I have a problem with the definitions of upper hemicontinuity. In particular I found a picture that makes me wonder, not only about my understanding of this concept, but of the concept and application of sequences in general.
Just as a side note, I am self-taught, thus I am sorry if my question will sound really either obvious or naive.
The problem is the following. Consider the following picture. This correspondence is LHC, but it is not UHC. I can see from the picture itself why it is LHC, but it is not clear to me why it is not UHC.
[Just as a side note, in order to check if it is UHC, the image of the correspondence has to be compact, and the correspondence $f: X \rightrightarrows Y$ has to have a closed graph. This means that, if for any $x^m \in A$, $x^m \to x$, and $y^m \in f (x^m)$, $y^m \to y$, then $y \in f(x)$.]
Here there is my guess. If we focus on the correspondence whose domain is $(2, \infty)$, we can get a sequence $y^m$ that converges to $y$ from the right, where $y \neq 2$. For example, let’s say that the upper bound of the correspondence on $(2, \infty)$ is $2 \frac{2}{3}$, then (from the right) $y^m \to 2 \frac{2}{3}$ , but $2 \frac{2}{3} \notin f(\frac{1}{2})$.
As you can guess, sequences make me feel slightly uncomfortable. It is like I am not sure if it is “allowed” to move from the right to the left, not only when we play around with a definition, but in general. [Indeed, this sounds naive]

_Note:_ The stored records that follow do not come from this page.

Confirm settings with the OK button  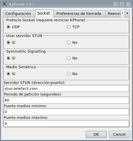click(x=96, y=134)
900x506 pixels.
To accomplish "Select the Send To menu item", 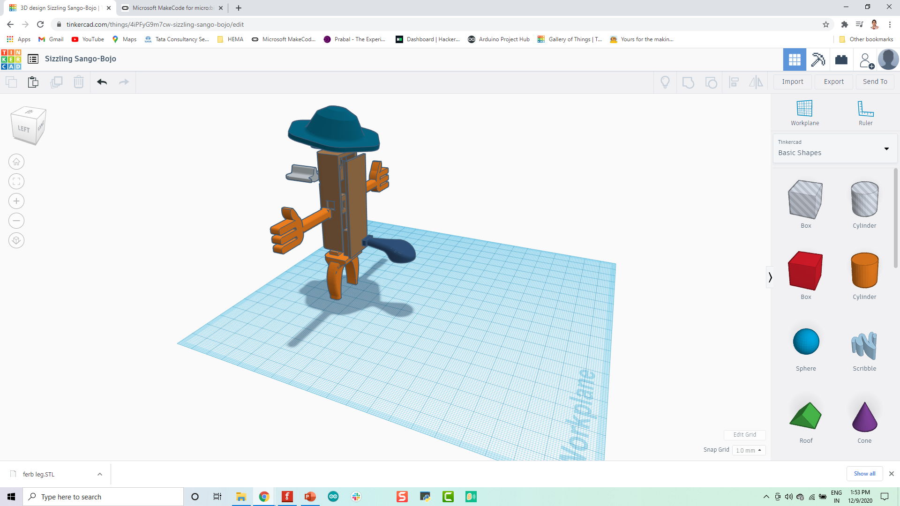I will click(875, 81).

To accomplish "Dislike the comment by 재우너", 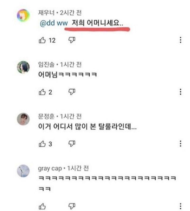I will (72, 41).
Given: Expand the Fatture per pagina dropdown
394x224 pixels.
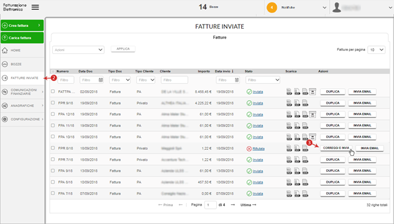Looking at the screenshot, I should click(x=376, y=50).
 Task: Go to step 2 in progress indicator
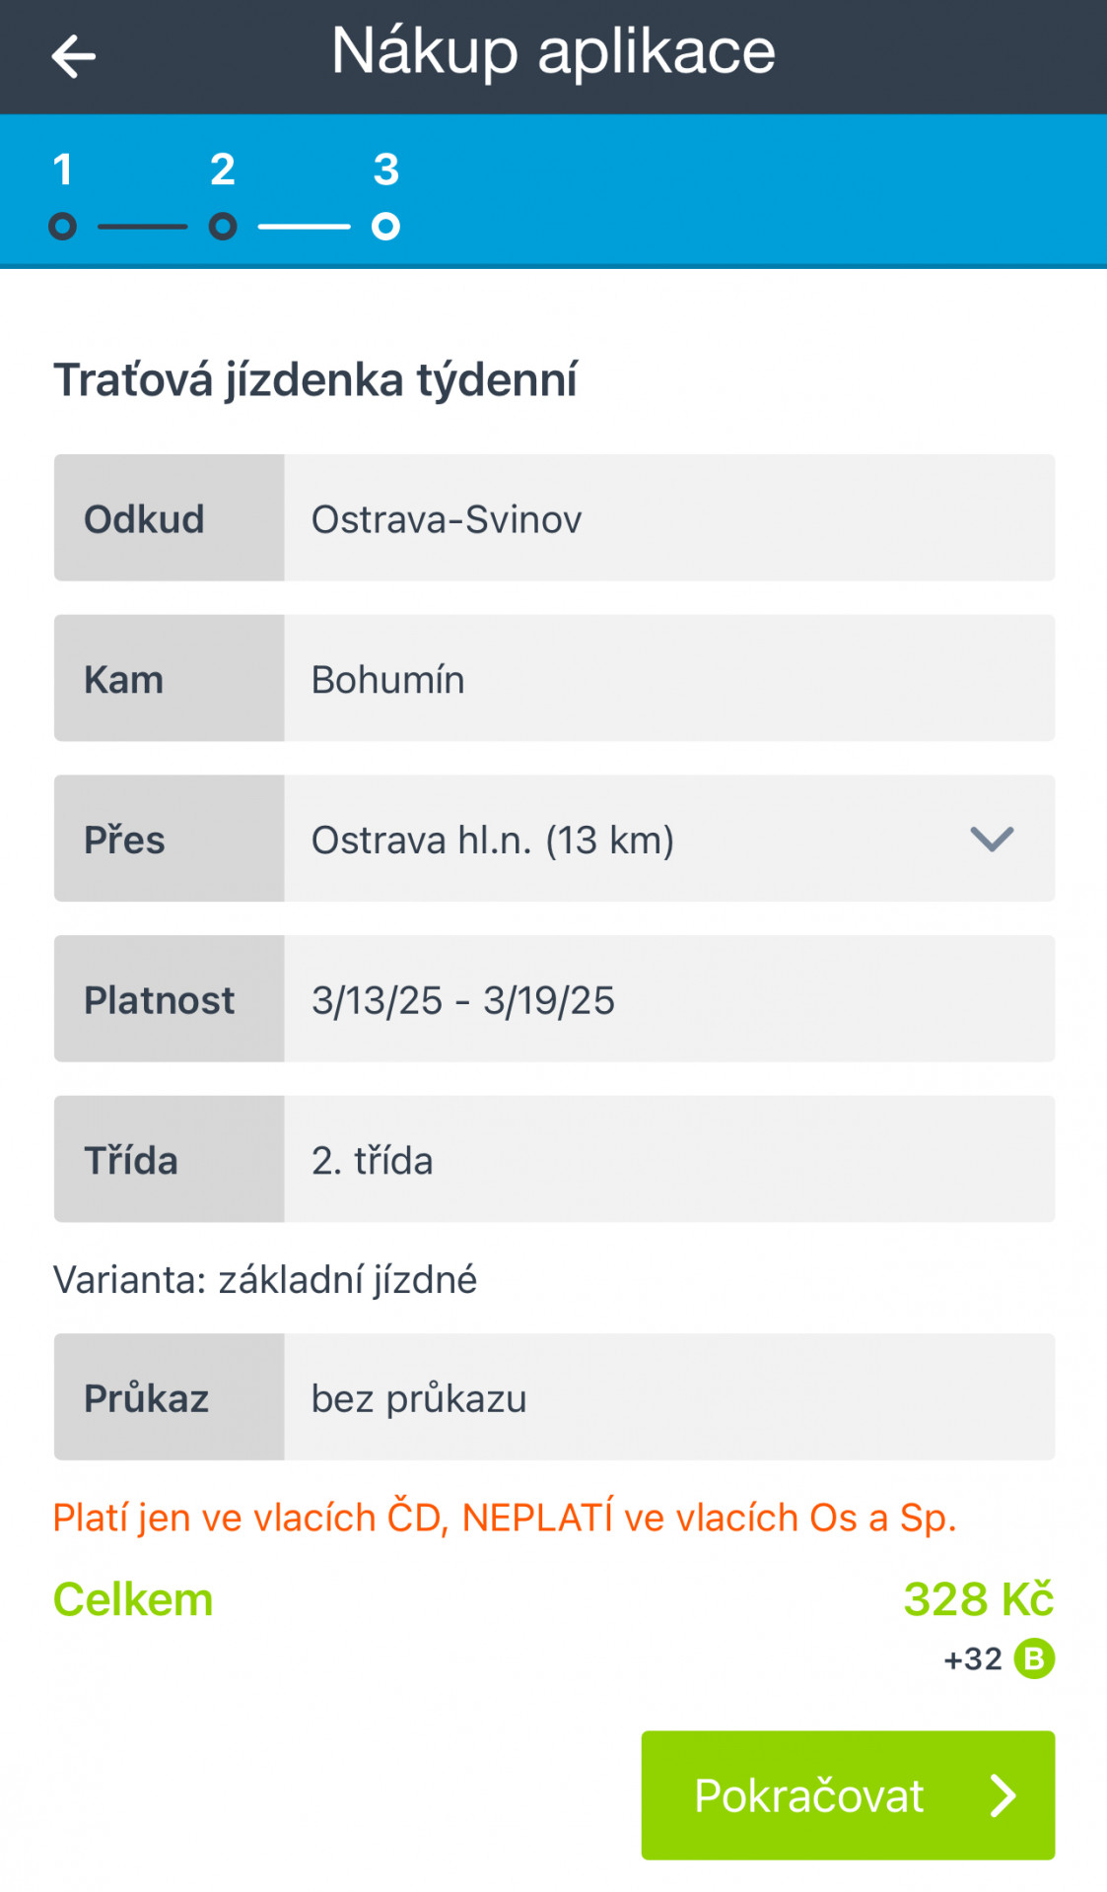click(x=223, y=226)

Thus, does this make sense?
Thanks a lot in advance as always for any help or feedback.
Best Answer
Unlike you, I can't put a picture. So my explanation will be verbal. I am going to use topological definiton of uhc, that is, if $f$ is uhc at $x$ than for arbitrary open neighborhood $U$ of $f(x)$ we can find an open neighborhood $V$ of $x$ such that for $x^{\prime}\in V$ we have $f(x^{\prime})\subset U$. This definition implies what you gave above (closed-graph theorem). So consider the point $1/2$ and its image $2$. No matter how small $\epsilon$,or $U$ is there is no $\delta$, or $V$ for $1/2$ that satisfies definition, because every $V$ contains points higher than $1/2$ and their image is not subset of $U$.